Available data Block Start

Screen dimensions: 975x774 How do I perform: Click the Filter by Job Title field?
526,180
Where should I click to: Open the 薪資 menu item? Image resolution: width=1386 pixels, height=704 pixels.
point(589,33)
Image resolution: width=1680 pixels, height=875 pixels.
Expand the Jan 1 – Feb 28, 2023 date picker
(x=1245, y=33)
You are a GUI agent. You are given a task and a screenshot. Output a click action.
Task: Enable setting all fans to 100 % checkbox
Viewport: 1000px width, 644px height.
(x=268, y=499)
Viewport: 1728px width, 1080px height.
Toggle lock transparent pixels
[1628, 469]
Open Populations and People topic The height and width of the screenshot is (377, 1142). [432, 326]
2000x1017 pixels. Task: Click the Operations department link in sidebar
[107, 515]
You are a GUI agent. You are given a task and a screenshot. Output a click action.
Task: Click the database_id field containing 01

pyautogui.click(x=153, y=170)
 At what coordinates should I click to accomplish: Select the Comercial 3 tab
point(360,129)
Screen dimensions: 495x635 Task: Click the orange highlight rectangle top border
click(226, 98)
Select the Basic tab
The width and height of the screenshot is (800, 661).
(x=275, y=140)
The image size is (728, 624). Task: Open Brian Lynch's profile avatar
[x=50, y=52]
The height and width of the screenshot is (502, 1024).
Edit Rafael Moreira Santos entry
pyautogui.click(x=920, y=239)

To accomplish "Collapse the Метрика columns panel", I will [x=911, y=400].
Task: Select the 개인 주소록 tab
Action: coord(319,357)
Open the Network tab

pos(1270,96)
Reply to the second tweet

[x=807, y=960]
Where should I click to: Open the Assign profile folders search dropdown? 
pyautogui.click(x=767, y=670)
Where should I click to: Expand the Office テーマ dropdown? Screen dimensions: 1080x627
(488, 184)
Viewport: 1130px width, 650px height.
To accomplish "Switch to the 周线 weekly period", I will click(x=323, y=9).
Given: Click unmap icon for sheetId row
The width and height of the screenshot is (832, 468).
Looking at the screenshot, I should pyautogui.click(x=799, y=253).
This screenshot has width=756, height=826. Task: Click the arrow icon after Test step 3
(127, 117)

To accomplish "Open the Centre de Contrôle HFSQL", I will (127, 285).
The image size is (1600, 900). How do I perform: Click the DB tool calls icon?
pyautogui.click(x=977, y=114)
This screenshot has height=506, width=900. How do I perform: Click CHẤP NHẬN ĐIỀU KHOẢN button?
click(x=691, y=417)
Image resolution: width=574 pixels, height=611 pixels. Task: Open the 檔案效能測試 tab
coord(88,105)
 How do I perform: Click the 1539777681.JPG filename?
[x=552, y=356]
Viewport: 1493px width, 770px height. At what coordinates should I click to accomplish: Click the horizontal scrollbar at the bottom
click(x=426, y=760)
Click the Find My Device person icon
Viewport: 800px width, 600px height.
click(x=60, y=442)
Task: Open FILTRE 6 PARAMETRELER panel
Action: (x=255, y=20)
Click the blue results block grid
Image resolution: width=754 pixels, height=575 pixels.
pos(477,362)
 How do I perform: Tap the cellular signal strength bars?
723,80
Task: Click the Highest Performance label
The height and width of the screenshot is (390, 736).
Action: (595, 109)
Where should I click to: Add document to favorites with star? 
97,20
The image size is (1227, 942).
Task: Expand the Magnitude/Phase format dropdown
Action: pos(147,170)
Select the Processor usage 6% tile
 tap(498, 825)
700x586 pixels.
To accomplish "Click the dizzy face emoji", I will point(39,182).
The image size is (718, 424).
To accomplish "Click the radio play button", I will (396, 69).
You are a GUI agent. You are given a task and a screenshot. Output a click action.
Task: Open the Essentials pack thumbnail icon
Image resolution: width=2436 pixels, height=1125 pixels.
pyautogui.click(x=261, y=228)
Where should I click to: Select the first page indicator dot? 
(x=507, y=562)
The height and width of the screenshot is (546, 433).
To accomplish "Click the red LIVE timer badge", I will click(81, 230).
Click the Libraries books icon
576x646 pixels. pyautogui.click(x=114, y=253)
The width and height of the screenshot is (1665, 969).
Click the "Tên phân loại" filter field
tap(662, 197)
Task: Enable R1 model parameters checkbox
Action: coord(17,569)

Available data Block End

● Your assignment
Looking back over the data above, restate word for word the lines that begin at the line with "Where should I click to: Open the 薪資" and end at the line with "Viewport: 1728px width, 1080px height.", inclusive.

● Task solution
Where should I click to: Open the 薪資 menu item? Image resolution: width=1386 pixels, height=704 pixels.
point(589,33)
Image resolution: width=1680 pixels, height=875 pixels.
Expand the Jan 1 – Feb 28, 2023 date picker
(x=1245, y=33)
You are a GUI agent. You are given a task and a screenshot. Output a click action.
Task: Enable setting all fans to 100 % checkbox
Viewport: 1000px width, 644px height.
(x=268, y=499)
Viewport: 1728px width, 1080px height.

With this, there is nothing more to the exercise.